▸ **The problem**
Among the entries below, tally each line in which the word "agent" is found, then state the tally alone.

(Recorded data)
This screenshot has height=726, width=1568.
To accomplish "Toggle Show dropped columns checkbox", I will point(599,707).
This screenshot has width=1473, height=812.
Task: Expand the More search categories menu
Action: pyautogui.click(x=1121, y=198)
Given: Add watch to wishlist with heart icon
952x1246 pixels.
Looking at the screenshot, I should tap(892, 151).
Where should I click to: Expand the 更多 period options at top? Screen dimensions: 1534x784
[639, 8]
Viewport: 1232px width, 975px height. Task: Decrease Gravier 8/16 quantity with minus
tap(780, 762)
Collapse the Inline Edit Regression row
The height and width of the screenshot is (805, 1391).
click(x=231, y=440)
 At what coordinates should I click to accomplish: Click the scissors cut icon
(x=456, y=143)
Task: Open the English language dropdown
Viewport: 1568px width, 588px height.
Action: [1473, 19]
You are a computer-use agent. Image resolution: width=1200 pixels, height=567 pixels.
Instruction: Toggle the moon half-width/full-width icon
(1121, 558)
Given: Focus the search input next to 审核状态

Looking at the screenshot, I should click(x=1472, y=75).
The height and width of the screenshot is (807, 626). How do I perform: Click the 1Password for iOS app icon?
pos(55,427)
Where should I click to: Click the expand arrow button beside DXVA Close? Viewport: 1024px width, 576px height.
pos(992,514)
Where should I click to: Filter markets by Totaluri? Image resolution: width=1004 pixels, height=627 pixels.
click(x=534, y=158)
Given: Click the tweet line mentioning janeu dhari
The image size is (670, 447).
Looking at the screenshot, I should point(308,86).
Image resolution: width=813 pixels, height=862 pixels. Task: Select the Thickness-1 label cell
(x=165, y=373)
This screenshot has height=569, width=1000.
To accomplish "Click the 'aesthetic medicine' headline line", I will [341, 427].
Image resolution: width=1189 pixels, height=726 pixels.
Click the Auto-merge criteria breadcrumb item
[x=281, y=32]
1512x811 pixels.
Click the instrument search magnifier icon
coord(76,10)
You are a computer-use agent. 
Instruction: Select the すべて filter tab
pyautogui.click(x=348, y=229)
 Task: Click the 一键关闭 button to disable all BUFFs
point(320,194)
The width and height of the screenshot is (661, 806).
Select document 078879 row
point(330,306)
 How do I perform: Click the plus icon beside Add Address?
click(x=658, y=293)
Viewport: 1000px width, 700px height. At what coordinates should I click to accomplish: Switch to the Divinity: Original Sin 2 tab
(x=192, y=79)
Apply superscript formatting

▸ **Reply to the task**
2